EXERCISE AIM => Give back all the records below, unaltered.

+ + + + +

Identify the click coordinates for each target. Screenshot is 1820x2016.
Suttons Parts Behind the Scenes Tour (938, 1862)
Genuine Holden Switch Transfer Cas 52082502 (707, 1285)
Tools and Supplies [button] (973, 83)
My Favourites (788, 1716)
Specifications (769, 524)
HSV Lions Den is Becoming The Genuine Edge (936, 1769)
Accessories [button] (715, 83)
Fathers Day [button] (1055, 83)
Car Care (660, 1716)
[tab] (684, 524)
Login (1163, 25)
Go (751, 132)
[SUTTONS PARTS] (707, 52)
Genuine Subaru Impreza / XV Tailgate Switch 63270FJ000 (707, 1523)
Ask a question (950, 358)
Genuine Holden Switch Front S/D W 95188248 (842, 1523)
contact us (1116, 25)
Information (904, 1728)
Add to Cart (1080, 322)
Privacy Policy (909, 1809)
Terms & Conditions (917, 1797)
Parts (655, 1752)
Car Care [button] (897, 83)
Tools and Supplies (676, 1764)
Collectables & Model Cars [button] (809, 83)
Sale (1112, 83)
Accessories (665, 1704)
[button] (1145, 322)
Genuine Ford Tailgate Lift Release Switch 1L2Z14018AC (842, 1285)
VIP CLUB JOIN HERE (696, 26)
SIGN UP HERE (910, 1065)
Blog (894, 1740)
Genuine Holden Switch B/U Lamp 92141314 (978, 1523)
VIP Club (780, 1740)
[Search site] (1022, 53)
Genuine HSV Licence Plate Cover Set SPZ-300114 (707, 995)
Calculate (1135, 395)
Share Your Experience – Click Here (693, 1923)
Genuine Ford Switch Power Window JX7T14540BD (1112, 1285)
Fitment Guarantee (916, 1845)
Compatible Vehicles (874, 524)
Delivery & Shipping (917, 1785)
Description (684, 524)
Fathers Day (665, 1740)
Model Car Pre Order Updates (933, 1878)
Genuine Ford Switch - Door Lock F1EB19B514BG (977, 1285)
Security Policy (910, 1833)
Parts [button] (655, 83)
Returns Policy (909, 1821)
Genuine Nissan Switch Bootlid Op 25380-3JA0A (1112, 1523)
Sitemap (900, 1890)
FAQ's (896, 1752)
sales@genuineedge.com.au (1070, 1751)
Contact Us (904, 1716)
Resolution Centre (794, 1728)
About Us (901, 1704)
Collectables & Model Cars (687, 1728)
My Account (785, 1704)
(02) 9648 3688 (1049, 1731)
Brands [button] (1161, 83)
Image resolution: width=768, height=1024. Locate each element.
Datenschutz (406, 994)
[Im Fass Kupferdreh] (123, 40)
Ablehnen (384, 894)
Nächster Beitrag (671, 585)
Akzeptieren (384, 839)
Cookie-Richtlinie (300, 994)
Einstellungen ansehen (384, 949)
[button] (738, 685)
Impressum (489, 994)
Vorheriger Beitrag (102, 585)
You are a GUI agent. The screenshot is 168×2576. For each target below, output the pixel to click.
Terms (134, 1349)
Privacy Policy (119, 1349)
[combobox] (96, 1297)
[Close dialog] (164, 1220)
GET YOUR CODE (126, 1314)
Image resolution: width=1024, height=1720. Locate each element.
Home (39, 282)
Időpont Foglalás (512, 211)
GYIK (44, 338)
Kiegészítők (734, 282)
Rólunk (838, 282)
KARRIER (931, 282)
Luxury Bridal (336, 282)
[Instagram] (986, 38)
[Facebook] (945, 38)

+ + + + +

WRITTEN RESPONSE =>
Identify the click coordinates for each target. Screenshot is 1820x2016.
Suttons Parts Behind the Scenes Tour (938, 1862)
Genuine Holden Switch Transfer Cas 52082502 (707, 1285)
Tools and Supplies [button] (973, 83)
My Favourites (788, 1716)
Specifications (769, 524)
HSV Lions Den is Becoming The Genuine Edge (936, 1769)
Accessories [button] (715, 83)
Fathers Day [button] (1055, 83)
Car Care (660, 1716)
[tab] (684, 524)
Login (1163, 25)
Go (751, 132)
[SUTTONS PARTS] (707, 52)
Genuine Subaru Impreza / XV Tailgate Switch 63270FJ000 (707, 1523)
Ask a question (950, 358)
Genuine Holden Switch Front S/D W 95188248 (842, 1523)
contact us (1116, 25)
Information (904, 1728)
Add to Cart (1080, 322)
Privacy Policy (909, 1809)
Terms & Conditions (917, 1797)
Parts (655, 1752)
Car Care [button] (897, 83)
Tools and Supplies (676, 1764)
Collectables & Model Cars [button] (809, 83)
Sale (1112, 83)
Accessories (665, 1704)
[button] (1145, 322)
Genuine Ford Tailgate Lift Release Switch 1L2Z14018AC (842, 1285)
VIP CLUB JOIN HERE (696, 26)
SIGN UP HERE (910, 1065)
Blog (894, 1740)
Genuine Holden Switch B/U Lamp 92141314 (978, 1523)
VIP Club (780, 1740)
[Search site] (1022, 53)
Genuine HSV Licence Plate Cover Set SPZ-300114 (707, 995)
Calculate (1135, 395)
Share Your Experience – Click Here (693, 1923)
Genuine Ford Switch Power Window JX7T14540BD (1112, 1285)
Fitment Guarantee (916, 1845)
Compatible Vehicles (874, 524)
Delivery & Shipping (917, 1785)
Description (684, 524)
Fathers Day (665, 1740)
Model Car Pre Order Updates (933, 1878)
Genuine Ford Switch - Door Lock F1EB19B514BG (977, 1285)
Security Policy (910, 1833)
Parts [button] (655, 83)
Returns Policy (909, 1821)
Genuine Nissan Switch Bootlid Op 25380-3JA0A (1112, 1523)
Sitemap (900, 1890)
FAQ's (896, 1752)
sales@genuineedge.com.au (1070, 1751)
Contact Us (904, 1716)
Resolution Centre (794, 1728)
About Us (901, 1704)
Collectables & Model Cars (687, 1728)
My Account (785, 1704)
(02) 9648 3688 (1049, 1731)
Brands [button] (1161, 83)
Image resolution: width=768, height=1024. Locate each element.
Datenschutz (406, 994)
[Im Fass Kupferdreh] (123, 40)
Ablehnen (384, 894)
Nächster Beitrag (671, 585)
Akzeptieren (384, 839)
Cookie-Richtlinie (300, 994)
Einstellungen ansehen (384, 949)
[button] (738, 685)
Impressum (489, 994)
Vorheriger Beitrag (102, 585)
You are a GUI agent. The screenshot is 168×2576. For each target below, output the pixel to click.
Terms (134, 1349)
Privacy Policy (119, 1349)
[combobox] (96, 1297)
[Close dialog] (164, 1220)
GET YOUR CODE (126, 1314)
Image resolution: width=1024, height=1720. Locate each element.
Home (39, 282)
Időpont Foglalás (512, 211)
GYIK (44, 338)
Kiegészítők (734, 282)
Rólunk (838, 282)
KARRIER (931, 282)
Luxury Bridal (336, 282)
[Instagram] (986, 38)
[Facebook] (945, 38)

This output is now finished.